解散後夜
押田桧凪
第1話
あの日。漫才中に初めて俺が相方に
[解散のお知らせ]という告知文さえも、ボケの前振りのように見えてきて、「いやもうしてんだわ、昨日」とツッコみたくなる衝動を必死で抑えながら、俺は画面をスクロールする。素知らぬ顔でうつむく。あることないこと派手に書かれたネット記事を漁っては、少しでも承認欲求を満たそうと、あるいは燻っている自分を奈落の底に落としてくれる──いっそのこと、ひと思いで芸人を辞める「理由」を俺に与えてくれる何かしらの文字を捉えようと、俺は目を走らせる。もう、騒がしかった日々は帰ってこない。
『不仲コンビ・ライキョウ、突然の解散〜ファンからは悔やむ声も〜』『【なぜ】結成わずか3年で……ライキョウ解散の理由5選!』
元ライキョウ、あるいはピン芸人という肩書きで、他人から紹介されることを想像する。覚悟は十分にできていた。
解散して十年。芸人を辞めて、七年。時が過ぎ、俺たちは強くひかれ合い反発し、それゆえに不仲だった関係は忘れられ、「解散したコンビ」という事実だけが残った。

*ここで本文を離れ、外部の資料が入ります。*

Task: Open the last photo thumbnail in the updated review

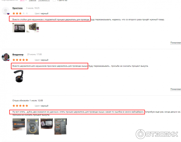Action: [61, 126]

すっかり人気者になったあいつの姿をテレビで見るたびに、俺はじっと画面を見つめ、ほんで数十秒後に目を逸らし、そしてまた見つめ、チャンネルを変える。その一連の動作に気づいた息子が「おとんがおかしなった。救急車呼んで!」と妻に報告する。「せんでええわ! あほ」と俺はキッチンの方を向いて叫ぶ。ちと、言い過ぎたか。
人生の新しい相方を見つけた俺はもうあいつのもとに戻る必要はない、と正式に縁を切ることができた気がしていた。そんな舞台の喧騒から離れた生活を送っていた俺は、結婚を知らせることも式に招待することもしなかった。

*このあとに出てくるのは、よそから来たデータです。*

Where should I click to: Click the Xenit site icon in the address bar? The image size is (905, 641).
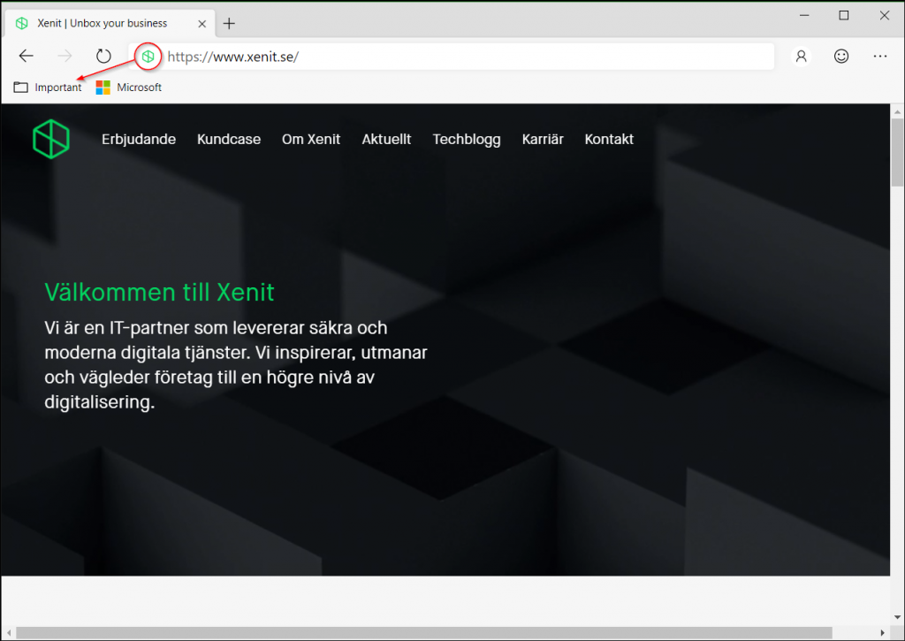coord(148,56)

だから、俺があいつの訃報を聞いた時は、動揺よりも先にあの時、言えなかった言葉──即興でボケたセリフに対して「は?」と返すことしかできず、殴った。「なんでやねん」が口から出なかった──が、嘘のようにするすると頭の中で、何度も再生したテープレコーダーのように口から出た。電話口で嗚咽を漏らすように、なんでやねんと俺はうわ言のように繰り返した。
【バラエティー番組の再現ドラマ撮影中、大型機材の落下によって、事故死】
芸人らしい死に方やなあと思った。あいつなら。あいつなら、今にもひょっこり角から出てきて、「おお、すまんすまん。遅れてしもうた」「すまんで済まんわ!」「さむっ、誰から教わったダジャレやねん。寒いわあ」「ん? 俺のじいちゃん」「やっぱりそうかー」なんていう掛け合いをしそうな気すんねん。いや、解散してからずっと俺は空想の対話を続けていた。少なくとも、俺は。十四の時に、俺があいつに出会わなかったら、お笑いに誘うことも、自分からやろうと思うこともなかったやろうから。

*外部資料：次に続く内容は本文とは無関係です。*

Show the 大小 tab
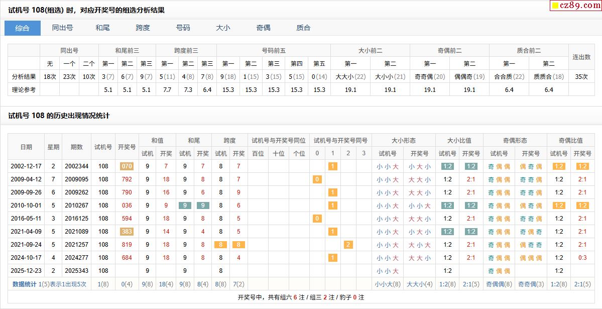602x309 pixels. pyautogui.click(x=223, y=28)
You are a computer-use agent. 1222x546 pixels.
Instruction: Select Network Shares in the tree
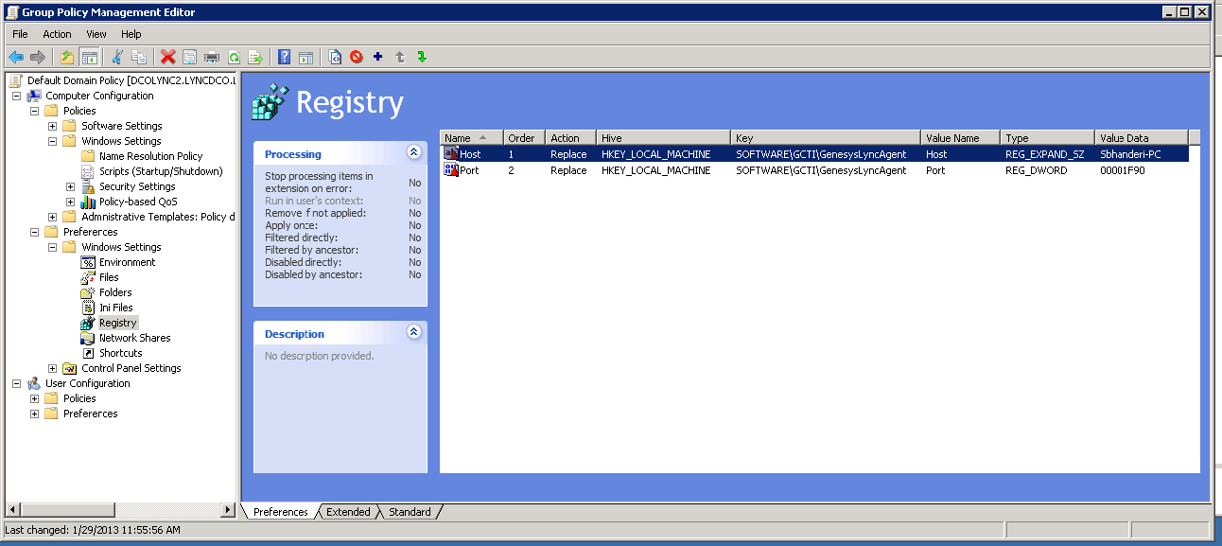[134, 338]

あいつが、死んだらしい。面の揃わないルービックキューブみたいに、俺の心はぐちゃぐちゃになる。お前が自分から当たりに言ったんとちゃうか? 体を張って、求められた「笑い」を優先したんやろ?
あの日のやり取りを、俺は思い出す。
「じゃあ俺、悪人でも善人でもない奴やるから、お前警察やって」と相方が言った。
「えっ?」
「そうやなぁ。歩きスマホしてる人に警鐘鳴らすために、自転車で当たり屋するわ」
「いやアウトやろ! 完全に悪人やん。はい逮捕ー!」
あいつはこうも言っていた。
「血って冷めんねん。見たら引くやろ? 普通。やから、内出血が一番効率ええな」
内出血どころやないで。死んだら、もう何も、もちろんルービックキューブを揃えることもできへんのを知ってたか? お前の代わりは誰一人いないことを、お前は知ってたか? 俺は知っている。本当の相方はお前しかおらんかった。もう一生漫才ができないことを何度も後悔した。そういう夜を過ごしてきた。俺は、芸人を辞めた。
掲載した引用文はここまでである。